El año en que murió el rey Ozías, vi al Señor sentado en un trono elevado y alto, y el ruedo de su manto llenaba el Templo.
Por encima de él había serafines. Cada uno de ellos tenía seis alas: con dos se cubrían el rostro, con dos los pies y con las otras volaban.
Y gritaban, respondiéndose el uno al otro: «Santo, Santo, Santo es Yavé de los ejércitos, su Gloria llena la tierra toda.»
Los postes de piedra de la entrada temblaban a la voz del que gritaba y la Casa se llenaba de humo. Yo exclamé:
«¡Ay de mí, estoy perdido, porque soy un hombre de labios impuros y vivo entre un pueblo de labios impuros, y mis ojos han visto al rey, Yavé de los Ejércitos!»
Entonces voló hacia mí uno de los serafines. Tenía un carbón encendido que había tomado del altar con unas tenazas,
tocó con él mi boca y dijo: «Mira, esto ha tocado tus labios, tu falta ha sido perdonada y tu pecado, borrado.»
Y oí la voz del Señor que decía: «¿A quién enviaré, y quién irá por nosotros?» Y respondí: «Aquí me tienes, mándame a mí.»
El me dijo: «Ve y dile a este pueblo: Por más que ustedes escuchen, no entenderán; por más que ustedes miren, nunca ven."
¡Puedes ir!

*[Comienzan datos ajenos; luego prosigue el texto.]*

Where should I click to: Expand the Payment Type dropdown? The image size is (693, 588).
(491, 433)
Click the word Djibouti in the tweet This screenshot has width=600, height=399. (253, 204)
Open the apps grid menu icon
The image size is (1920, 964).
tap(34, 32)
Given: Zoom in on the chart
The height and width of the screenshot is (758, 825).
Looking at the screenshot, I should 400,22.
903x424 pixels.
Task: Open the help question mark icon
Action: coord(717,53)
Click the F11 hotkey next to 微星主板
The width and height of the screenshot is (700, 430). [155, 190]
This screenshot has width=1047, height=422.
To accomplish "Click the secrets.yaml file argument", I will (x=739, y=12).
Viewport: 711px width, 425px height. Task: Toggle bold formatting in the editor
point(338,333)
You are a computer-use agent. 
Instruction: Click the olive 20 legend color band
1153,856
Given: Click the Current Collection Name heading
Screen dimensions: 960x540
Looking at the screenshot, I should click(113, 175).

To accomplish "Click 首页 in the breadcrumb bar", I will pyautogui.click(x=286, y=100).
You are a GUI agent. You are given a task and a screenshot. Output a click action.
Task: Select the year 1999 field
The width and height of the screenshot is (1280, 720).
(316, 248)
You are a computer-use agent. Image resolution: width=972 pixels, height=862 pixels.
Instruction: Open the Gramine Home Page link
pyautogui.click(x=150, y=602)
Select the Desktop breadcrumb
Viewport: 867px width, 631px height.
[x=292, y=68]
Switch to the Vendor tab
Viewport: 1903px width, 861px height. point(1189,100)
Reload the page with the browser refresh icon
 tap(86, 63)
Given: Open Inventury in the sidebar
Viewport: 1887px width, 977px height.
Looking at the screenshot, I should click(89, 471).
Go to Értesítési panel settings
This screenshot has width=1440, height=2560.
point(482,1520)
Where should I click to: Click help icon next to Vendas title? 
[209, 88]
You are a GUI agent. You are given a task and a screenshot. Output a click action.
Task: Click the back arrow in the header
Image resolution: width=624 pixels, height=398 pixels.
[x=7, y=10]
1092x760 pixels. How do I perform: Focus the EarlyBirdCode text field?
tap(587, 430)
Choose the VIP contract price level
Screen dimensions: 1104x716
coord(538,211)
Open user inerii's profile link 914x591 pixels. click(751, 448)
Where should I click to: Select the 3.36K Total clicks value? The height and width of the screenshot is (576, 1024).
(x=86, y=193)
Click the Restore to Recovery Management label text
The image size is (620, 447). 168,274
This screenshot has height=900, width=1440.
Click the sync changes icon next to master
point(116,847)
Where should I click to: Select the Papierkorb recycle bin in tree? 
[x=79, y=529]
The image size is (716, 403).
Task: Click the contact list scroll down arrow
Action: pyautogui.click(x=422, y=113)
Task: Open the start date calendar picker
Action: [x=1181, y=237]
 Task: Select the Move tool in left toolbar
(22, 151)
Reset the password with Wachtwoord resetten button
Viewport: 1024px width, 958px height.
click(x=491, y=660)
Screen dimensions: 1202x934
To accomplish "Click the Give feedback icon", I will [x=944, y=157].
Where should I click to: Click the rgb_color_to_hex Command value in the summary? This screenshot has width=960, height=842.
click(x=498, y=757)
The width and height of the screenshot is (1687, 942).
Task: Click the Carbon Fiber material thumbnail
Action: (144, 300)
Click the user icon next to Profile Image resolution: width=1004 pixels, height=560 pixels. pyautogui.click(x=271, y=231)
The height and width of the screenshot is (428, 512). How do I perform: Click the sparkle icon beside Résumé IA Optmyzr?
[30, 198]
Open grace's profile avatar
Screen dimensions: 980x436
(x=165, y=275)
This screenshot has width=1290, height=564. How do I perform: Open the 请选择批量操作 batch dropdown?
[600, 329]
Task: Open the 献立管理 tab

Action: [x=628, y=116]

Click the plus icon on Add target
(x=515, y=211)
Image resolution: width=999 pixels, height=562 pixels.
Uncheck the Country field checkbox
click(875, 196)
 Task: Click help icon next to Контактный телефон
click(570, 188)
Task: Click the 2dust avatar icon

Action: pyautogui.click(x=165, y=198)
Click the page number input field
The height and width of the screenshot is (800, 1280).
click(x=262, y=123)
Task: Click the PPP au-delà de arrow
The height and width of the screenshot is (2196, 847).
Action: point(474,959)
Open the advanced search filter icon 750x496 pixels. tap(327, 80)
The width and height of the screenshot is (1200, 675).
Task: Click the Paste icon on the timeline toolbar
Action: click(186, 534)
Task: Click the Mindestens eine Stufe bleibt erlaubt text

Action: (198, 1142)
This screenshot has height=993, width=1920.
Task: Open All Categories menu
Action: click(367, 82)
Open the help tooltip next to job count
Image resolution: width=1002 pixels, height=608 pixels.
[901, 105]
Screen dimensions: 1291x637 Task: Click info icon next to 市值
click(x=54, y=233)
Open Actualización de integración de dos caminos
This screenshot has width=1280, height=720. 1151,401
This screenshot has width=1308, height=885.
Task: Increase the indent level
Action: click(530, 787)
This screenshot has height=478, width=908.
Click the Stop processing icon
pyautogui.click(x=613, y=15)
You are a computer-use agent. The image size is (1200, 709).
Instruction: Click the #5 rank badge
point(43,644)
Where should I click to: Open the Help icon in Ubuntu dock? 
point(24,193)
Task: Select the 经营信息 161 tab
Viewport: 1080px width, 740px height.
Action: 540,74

Se pondrá más pesado el corazón de este pueblo, se volverán sordos sus oídos y se les pegarán sus ojos. ¿Acaso se atreverían a ver con sus ojos, y a oír sus oídos, para que comprenda su corazón, y se conviertan y recuperen la salud.»
Yo dije: «¿Hasta cuándo, Señor?» Y él me respondió:
«Hasta que las ciudades queden destruidas y sin habitantes, las casas desocupadas y la tierra abandonada; hasta que Yavé haya expulsado a los hombres y la soledad en el país sea grande.
Y si quedara solamente la décima parte, también habría de ser entregada al fuego, como hacen con la raíz de la encina y del roble. De la raíz, sin embargo, brotará una raza santa.»